> _Problem to work on_
If a line in the listing contains "Given", copy it out whole.

Segment Start: Data shown

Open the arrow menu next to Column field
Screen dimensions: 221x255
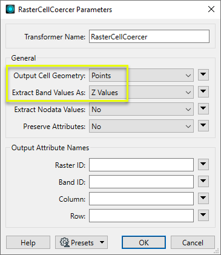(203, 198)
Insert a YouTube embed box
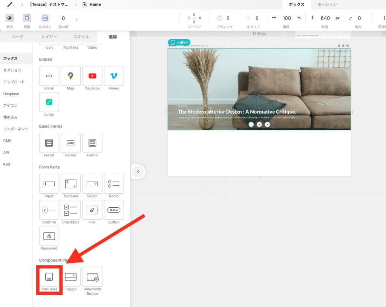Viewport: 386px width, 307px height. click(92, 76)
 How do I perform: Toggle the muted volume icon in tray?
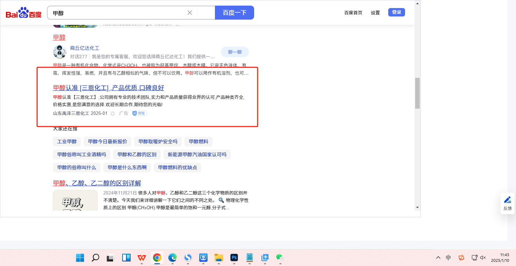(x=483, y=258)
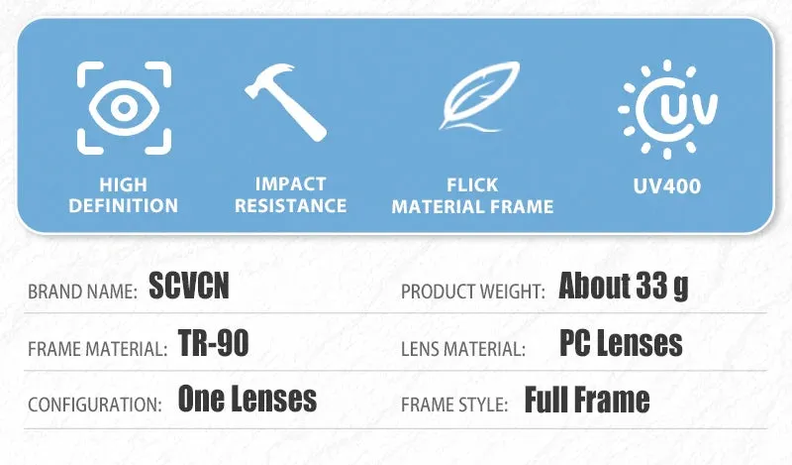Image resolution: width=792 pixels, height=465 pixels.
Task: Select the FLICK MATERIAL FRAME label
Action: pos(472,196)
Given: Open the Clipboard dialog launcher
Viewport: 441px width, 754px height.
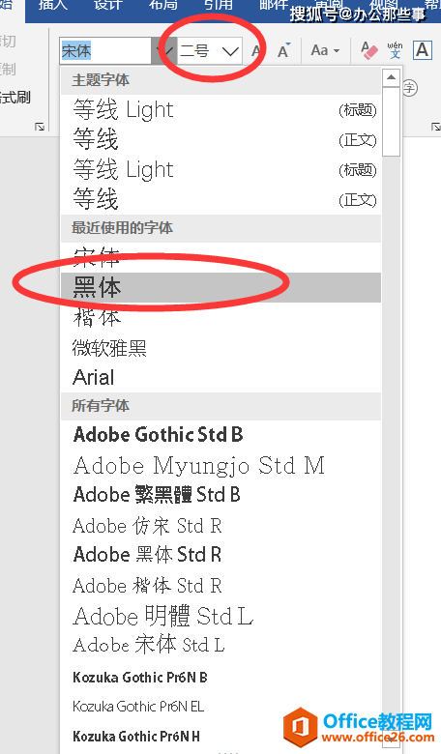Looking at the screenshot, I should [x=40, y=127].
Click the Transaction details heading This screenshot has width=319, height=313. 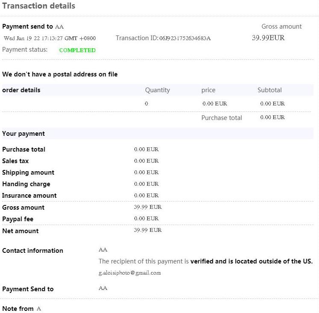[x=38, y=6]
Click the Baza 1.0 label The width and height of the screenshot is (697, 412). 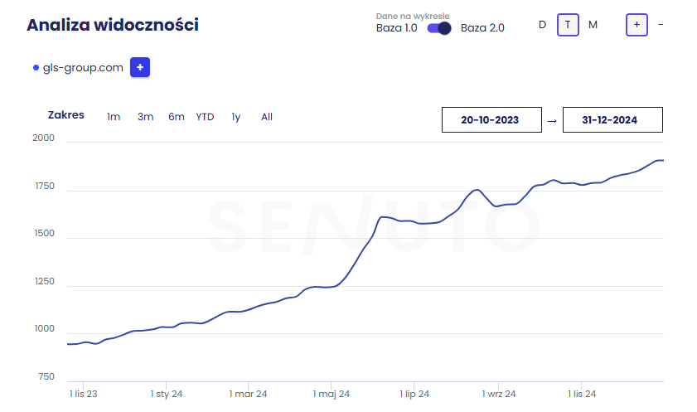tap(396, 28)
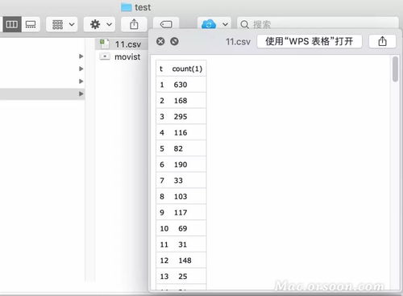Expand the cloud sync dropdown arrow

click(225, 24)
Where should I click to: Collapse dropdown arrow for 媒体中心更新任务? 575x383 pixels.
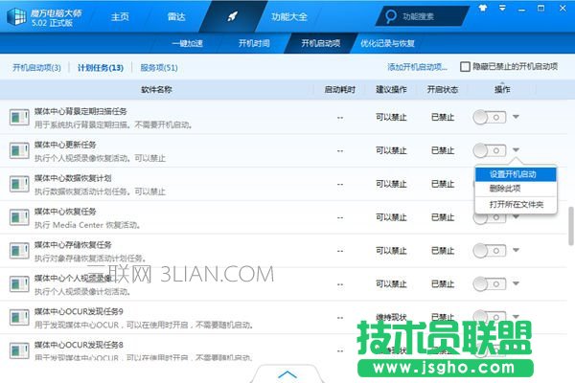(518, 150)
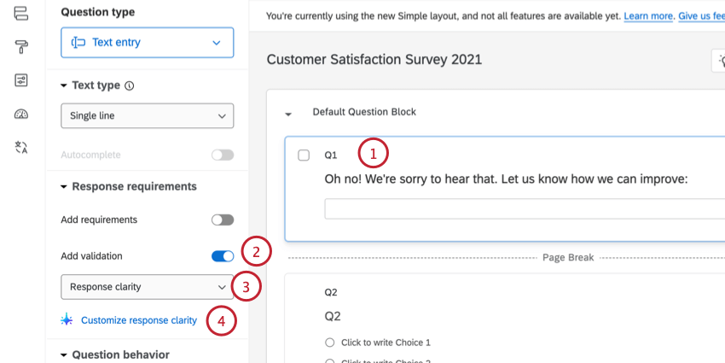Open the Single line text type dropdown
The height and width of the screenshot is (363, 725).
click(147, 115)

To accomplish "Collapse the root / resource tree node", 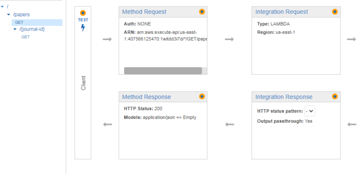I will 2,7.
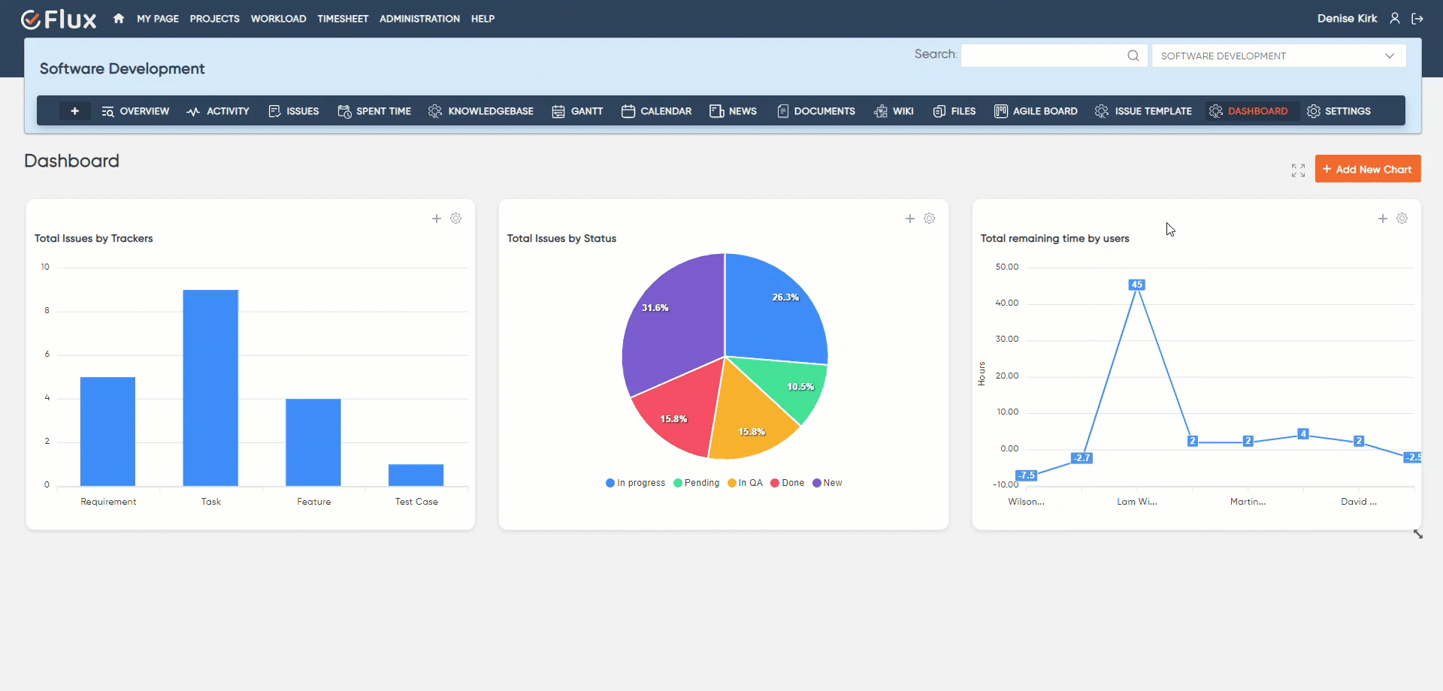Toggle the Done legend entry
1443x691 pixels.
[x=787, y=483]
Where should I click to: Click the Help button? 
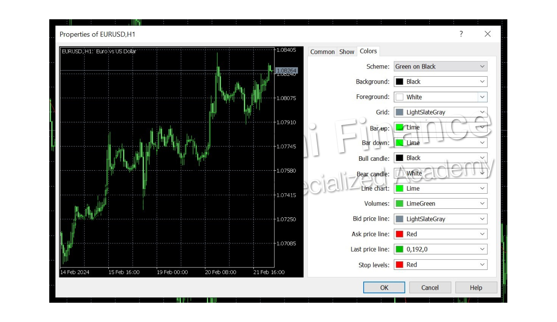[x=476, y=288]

Segment End: Data shown
Segment Start: Data shown

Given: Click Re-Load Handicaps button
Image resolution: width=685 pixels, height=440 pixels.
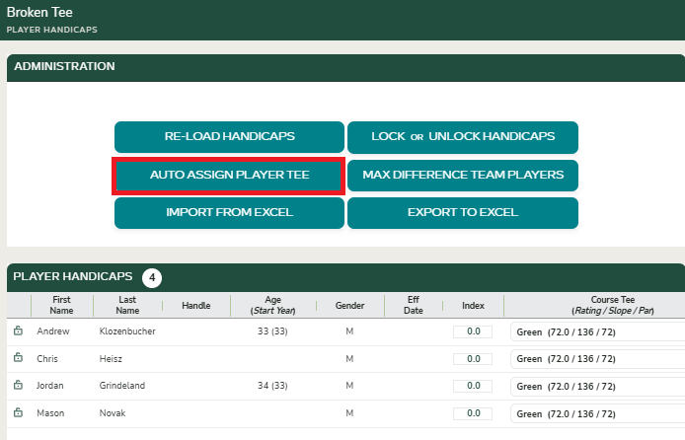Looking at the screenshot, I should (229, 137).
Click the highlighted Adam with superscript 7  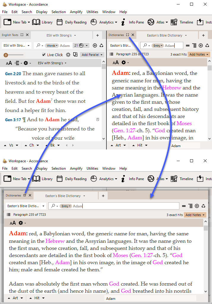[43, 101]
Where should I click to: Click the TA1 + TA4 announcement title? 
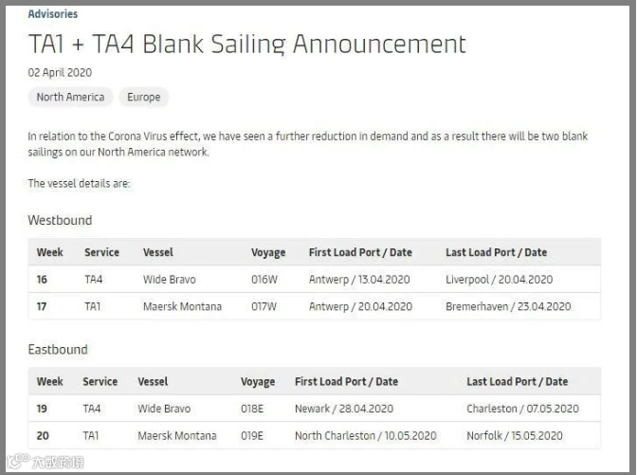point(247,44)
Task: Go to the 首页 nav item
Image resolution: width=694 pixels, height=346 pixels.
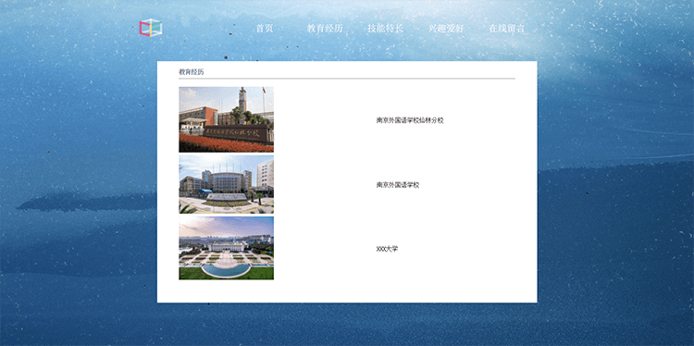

Segment End: Data shown

> _Answer space_
Given: Open the Clipboard dialog launcher
Given: Click Re-Load Handicaps button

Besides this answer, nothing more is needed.